Dépouiller une jeune femme de son attestation de sécurité aéroportuaire seulement en raison d'échanges qu'elle aurait eus avec des criminels que les autorités refusent de nommer est un geste injuste et déraisonnable, a fait valoir l'avocat d'une ancienne employée d'US Airways devant la Cour fédérale, lundi.

La décision du gouvernement, qui a valu à Ayaan Farah de perdre son emploi pour le transporteur aérien américain à l'aéroport international de Toronto, devrait être renversée, a martelé Me Mitchell Worsoff.

Selon lui, sa cliente était une employée modèle qui n'a jamais été arrêtée ni accusée et n'a jamais rien fait au travail ou à l'extérieur du travail qui pourrait soulever des questions au sujet de son comportement.
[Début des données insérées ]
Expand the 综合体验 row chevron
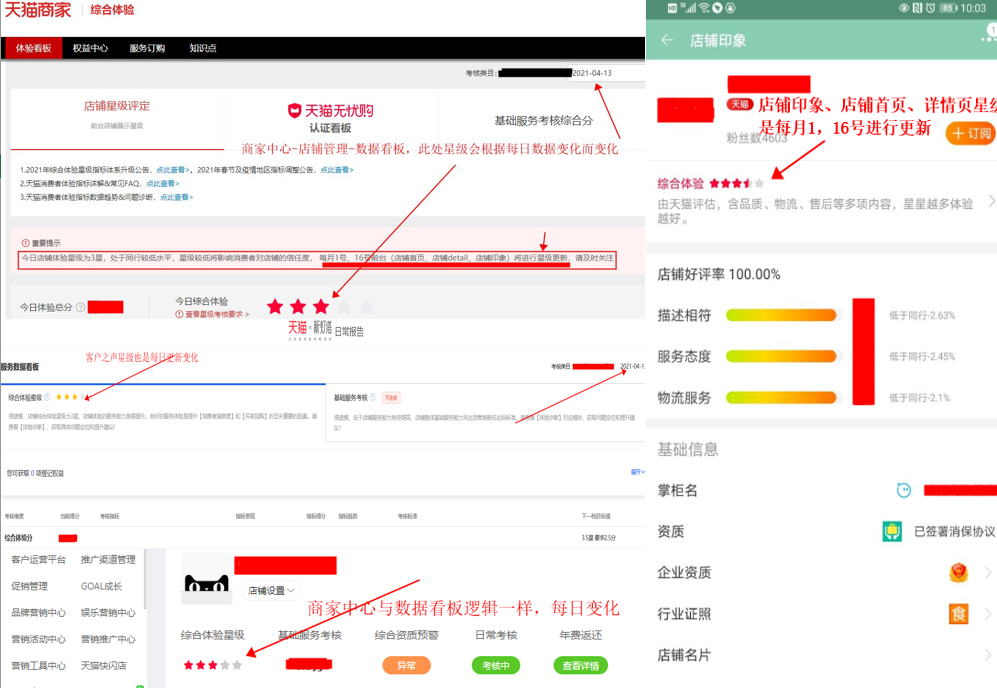Image resolution: width=997 pixels, height=688 pixels. (991, 201)
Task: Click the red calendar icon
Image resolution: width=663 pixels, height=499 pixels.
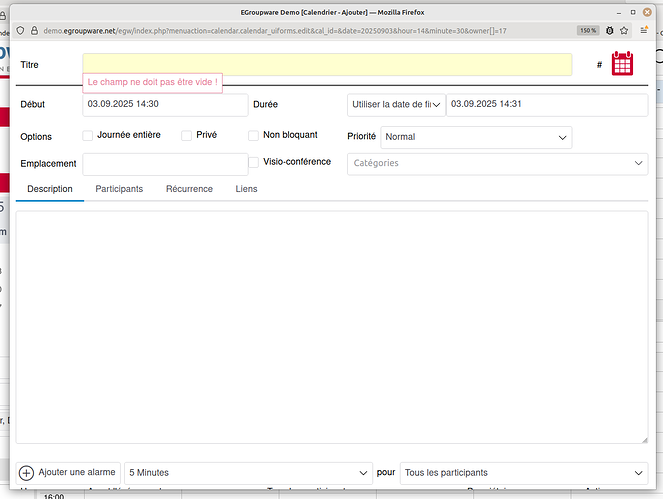Action: tap(623, 64)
L'avocat a affirmé que Mme Farah avait été punie parce que certains membres de son entourage avaient eu des démêlés avec la justice, incluant un ou deux individus avec de lourds casiers judiciaires.

En avril 2014, le gouvernement avait avisé Ayaan Farah, une représentante au service à la clientèle et préposée à la billetterie pour US Airways, que la Gendarmerie royale du Canada (GRC) avait découvert qu'elle était associée à des criminels identifiés par les lettres A, B et C. La police, évoquant la protection de la vie privée, a refusé de divulguer leurs noms. Mme Farah soutient qu'elle ne sait pas qui ils sont, mais Me Worsoff a laissé entendre que l'un d'entre eux pourrait être le frère de sa cliente.
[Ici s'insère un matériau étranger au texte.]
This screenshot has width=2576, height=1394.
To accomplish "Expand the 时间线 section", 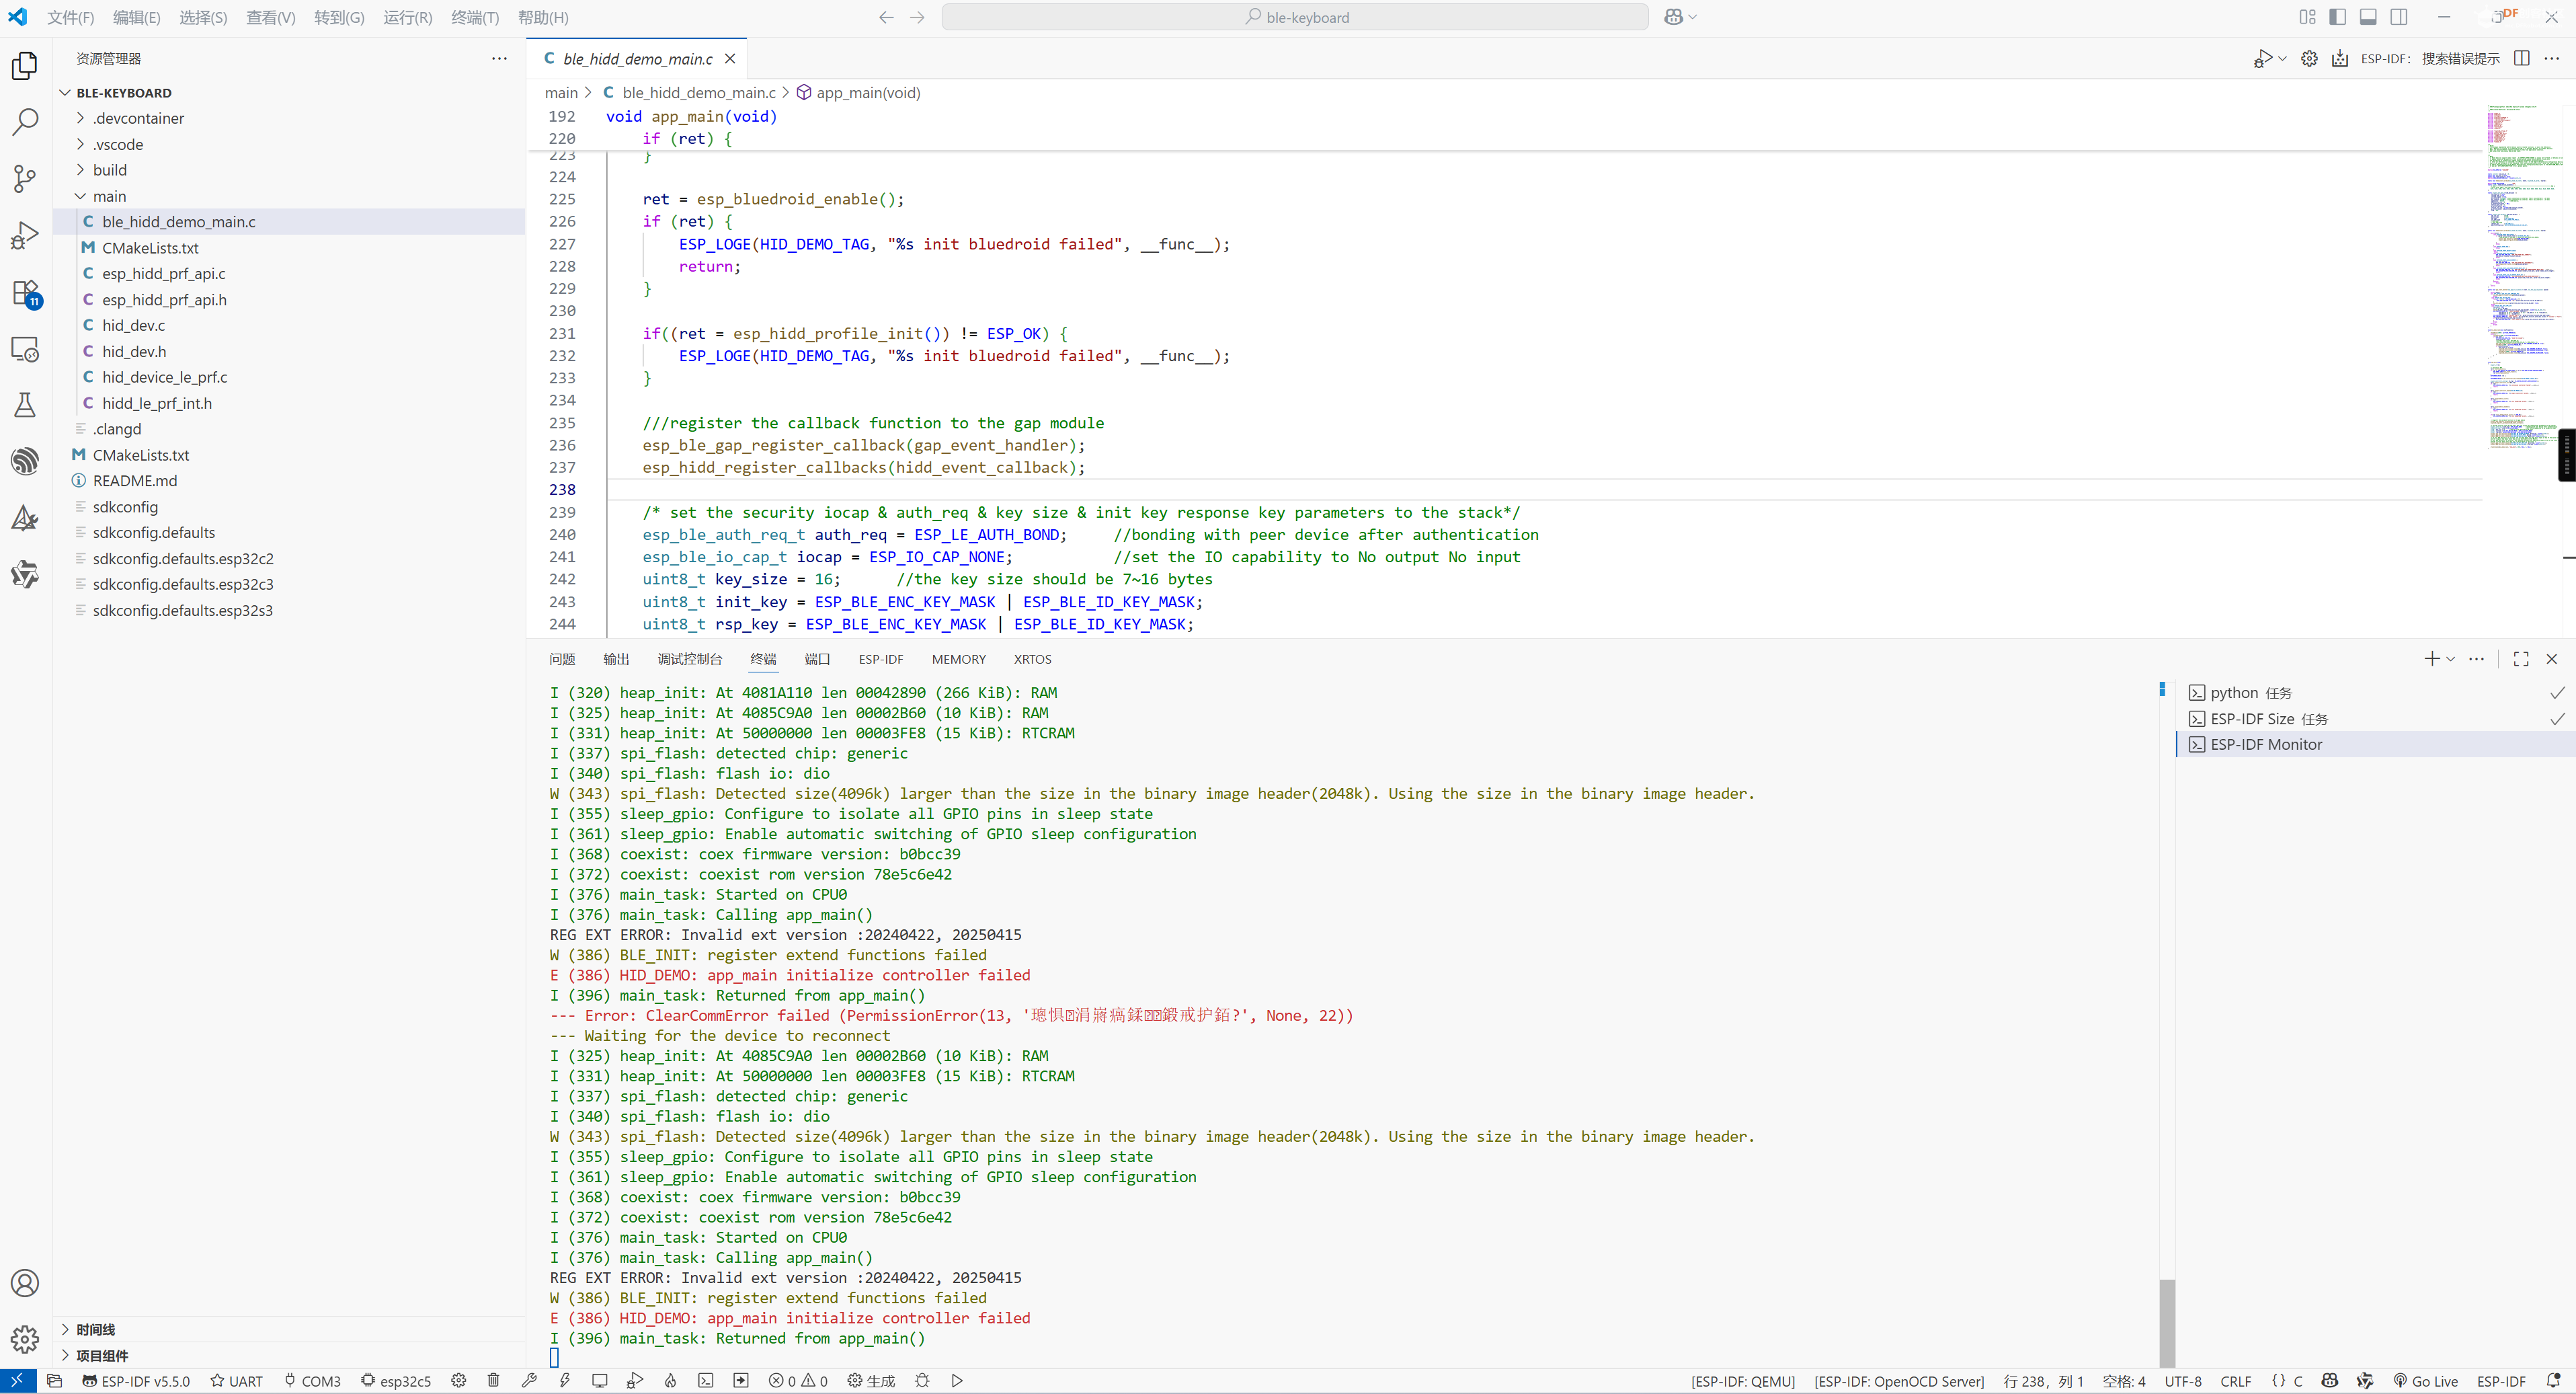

D'après les autorités, deux de ces personnes ont utilisé la voiture de la jeune femme pour se rendre aux funérailles d'un membre connu d'une bande criminelle. La dame n'était cependant pas dans le véhicule et n'a pas assisté aux obsèques. La police affirme aussi avoir interagi avec la plaignante alors qu'elle se trouvait en compagnie d'A, mais cette dernière dit ne pas se rappeler d'avoir été arrêtée par des policiers.

En vertu des renseignements fournis par la GRC, le gouvernement a révoqué l'attestation de sécurité d'Ayaan Farah, provoquant son congédiement après huit ans de service.

«Je n'ai rien fait de mal, je ne suis pas une criminelle, je n'ai jamais enfreint la loi, a plaidé Mme Farah à l'extérieur de la salle d'audience, lundi. Si vous devez perdre votre emploi parce que vous connaissez quelqu'un qui a un passé criminel, alors beaucoup de gens devraient perdre leur emploi.»

Devant le tribunal, Me Mitchell Worsoff a déclaré que sa cliente avait été décrétée «coupable par association» sans la tenue d'une vraie audience et sans avoir la chance de se défendre des vagues allégations pesant contre elle.

La juge Susan Elliott a réservé son jugement, rappelant que son travail n'était pas de déterminer si le gouvernement avait eu raison ou tort, mais bien d'établir si la décision était raisonnable.